The flip side: meat-eaters at vegan restaurants
The fairness question cuts both ways. Should meat-eaters expect to pay
more at a vegan restaurant? The dynamics are different than you might
expect.
Steakhouse dynamicsLarge price variance
Menu price range: $19-$120+. Vegetarian options
cluster at the low end. Steaks dominate the high end. Equal splits
systematically disadvantage vegetarians.
Vegan restaurant dynamicsCompressed price range
Menu price range: $14-$28. Most entrees cluster
within $6 of each other. Equal splits create minimal unfairness
because the consumption gap is small.
Vegan restaurants typically price based on preparation complexity and
ingredient quality, not protein source. A $22 jackfruit “pulled pork”
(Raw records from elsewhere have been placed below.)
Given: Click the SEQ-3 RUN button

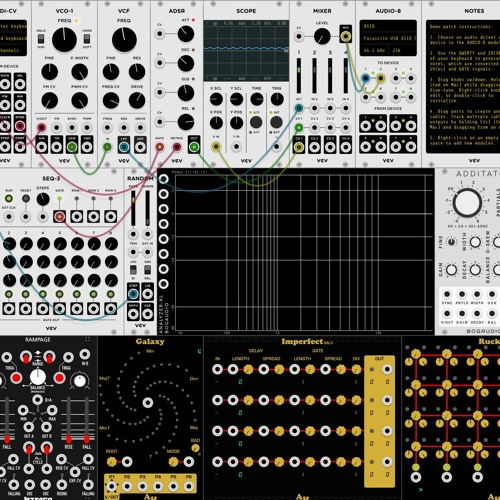Looking at the screenshot, I should [x=9, y=199].
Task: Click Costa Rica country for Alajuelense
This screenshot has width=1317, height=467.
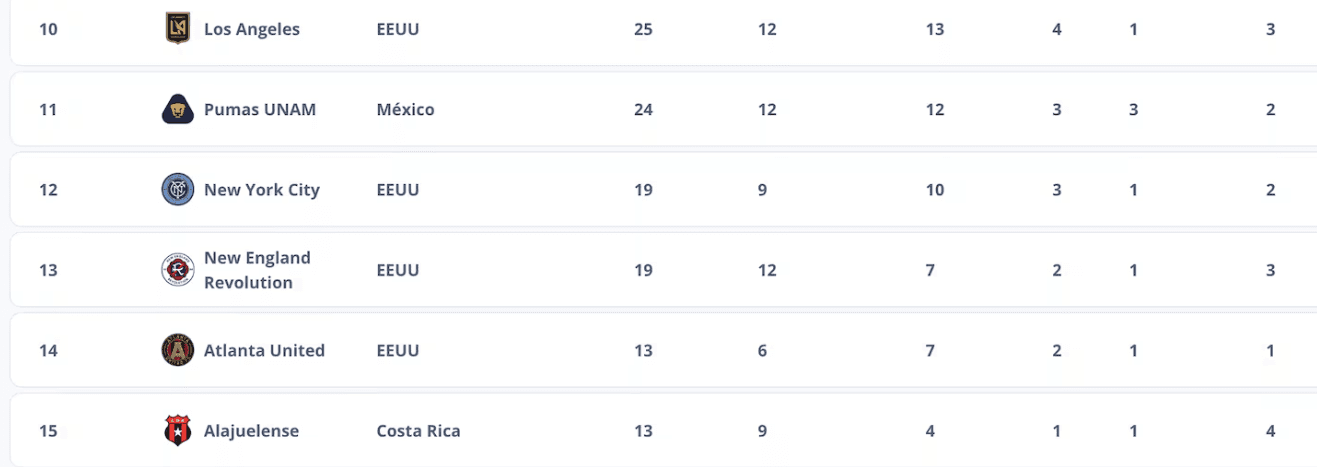Action: click(x=418, y=431)
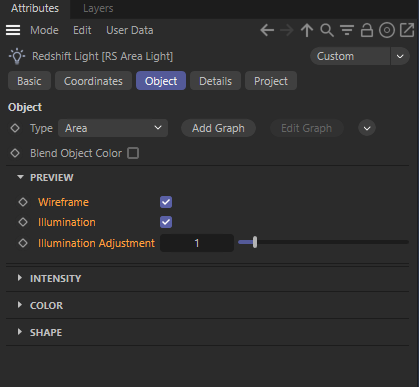Go back with the left arrow icon
Screen dimensions: 419x387
click(x=267, y=30)
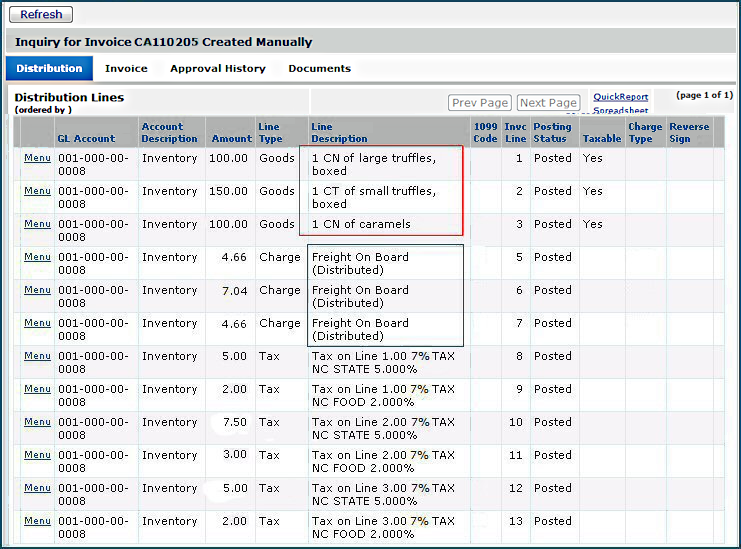This screenshot has height=549, width=741.
Task: Sort by Amount column header
Action: pos(231,139)
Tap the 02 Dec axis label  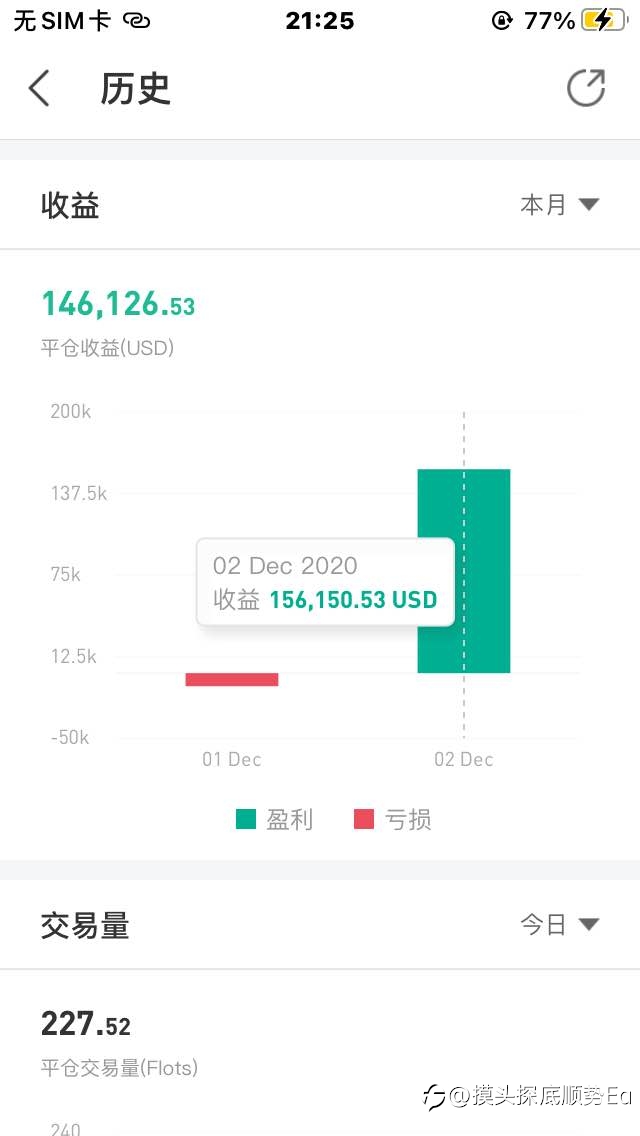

sandwich and a $24 mushroom risotto aren’t dramatically different.
The absence of a $75 porterhouse creates natural price compression.
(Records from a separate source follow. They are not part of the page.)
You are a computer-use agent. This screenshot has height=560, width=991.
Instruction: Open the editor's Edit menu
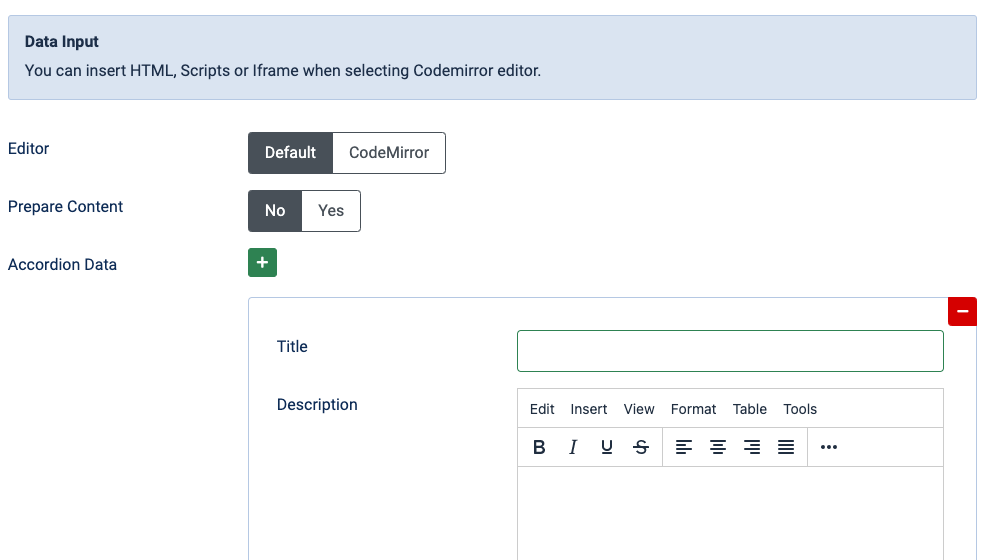pos(542,409)
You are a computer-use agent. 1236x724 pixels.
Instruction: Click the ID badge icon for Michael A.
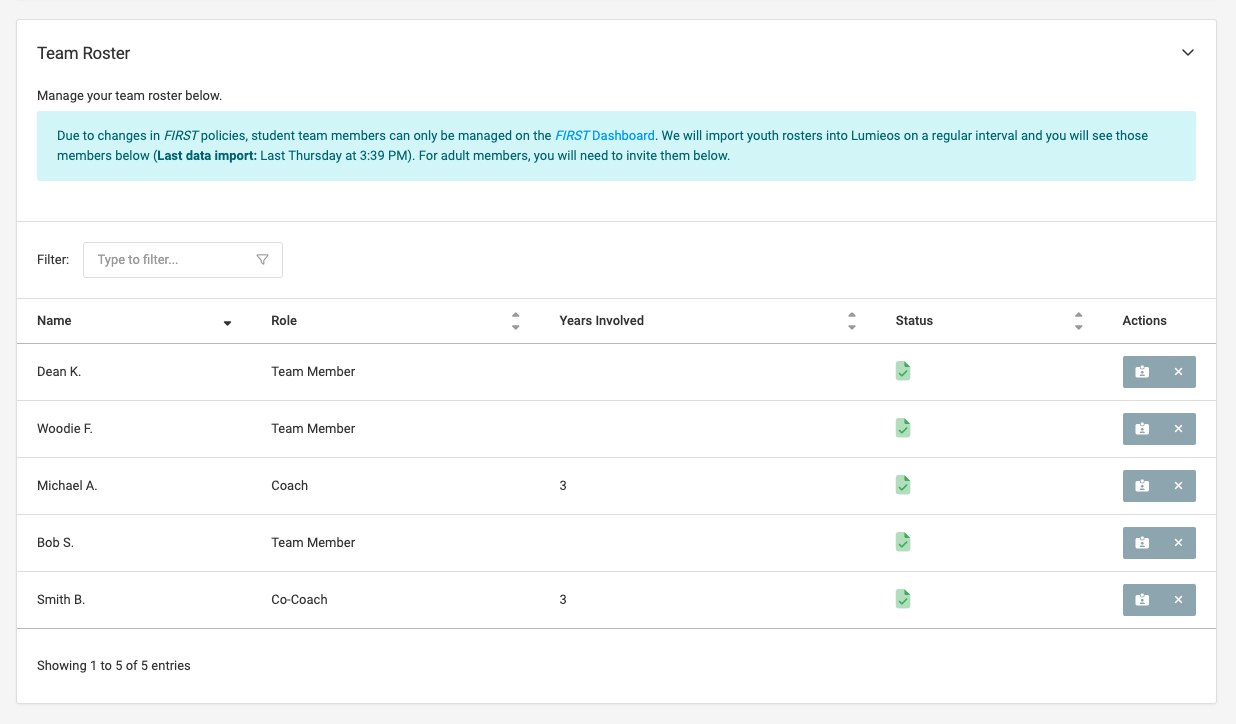pos(1142,486)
The exception: Alcohol at vegan restaurants follows
the same rules as anywhere else. A non-drinker at a vegan restaurant
shouldn’t subsidize three $15 cocktails any more than they should
subsidize a wine bottle at a steakhouse.
The research from Uri Gneezy, Ernan Haruvy, and Hadas Yafe showed that
equal splits cause meaningful unfairness when price variance exceeds
50% between the lowest and highest orders. At most
vegan restaurants, that threshold is rarely crossed. At steakhouses,
it’s crossed by default.
Source: Gneezy, U., Haruvy, E., & Yafe, H. (2004). The Inefficiency of
Splitting the Bill. The Economic Journal.